New data from Statistics Canada showing an increase of just 0.1% between April and July 2025
Canada’s population growth, once driven by record immigration, slowed to just 0.1% from April to July 2025, according to Statistics Canada.
This is the slowest second-quarter growth since 1946, outside of the pandemic, and much lower than the 0.7% and 0.8% increases seen in 2023 and 2024.
The slowdown was driven by a sharp reduction in non-permanent residents, a direct result of tighter federal immigration policies introduced last year.
The number of non-permanent residents dropped for the third time in a row, reaching 7.3% of the total population in the quarter, versus 7.6% at its peak. Most of the decline came from foreign students and temporary workers leaving the country.
The federal government’s 2024 move to restrict temporary foreign workers and slash study permits has reversed the post-pandemic surge that saw Canada’s population swell by nearly a million annually from 2022 to early 2025.

● ● ● ● ● ● ●

> **Try it**:
Please state, according to the passage on Canada's population growth, the share of the total population that non-permanent residents made up in the quarter. The items that come next are separate material and have no connection to the passage on Canada's population growth.

> **Data excerpts**:
● ● ● ● ● ● ●

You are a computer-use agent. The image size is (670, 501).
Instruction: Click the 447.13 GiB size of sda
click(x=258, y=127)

● ● ● ● ● ● ●

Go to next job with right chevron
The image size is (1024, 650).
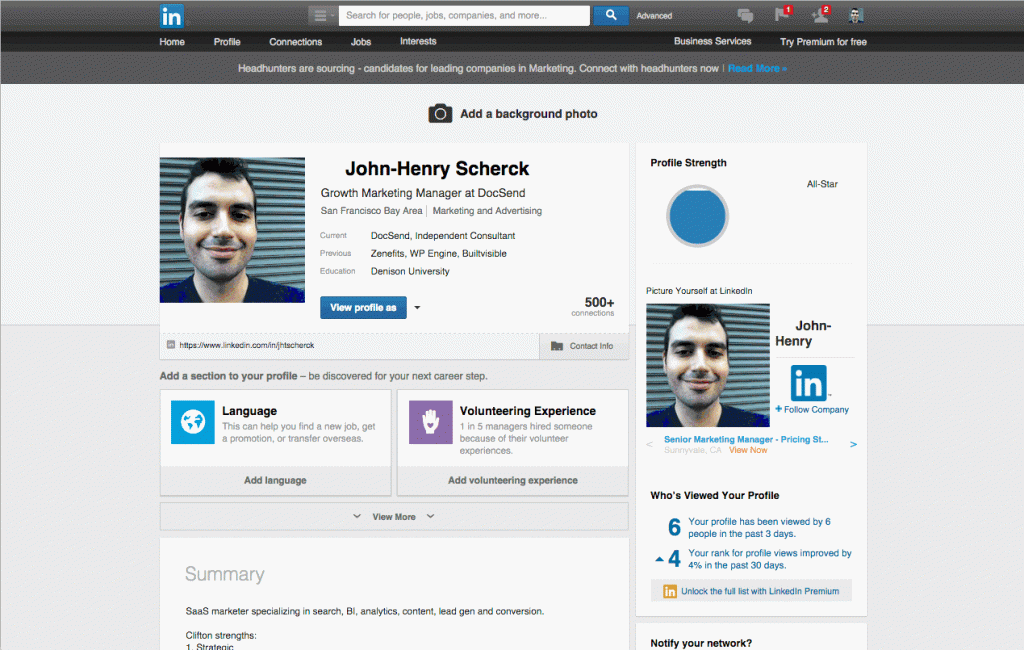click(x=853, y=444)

● ● ● ● ● ● ●

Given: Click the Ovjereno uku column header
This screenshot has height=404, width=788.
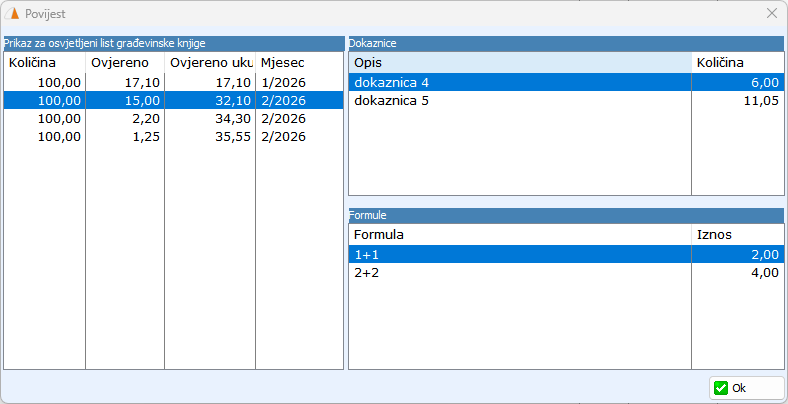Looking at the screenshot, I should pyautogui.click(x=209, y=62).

● ● ● ● ● ● ●

> **Completed exercise**:
7.3%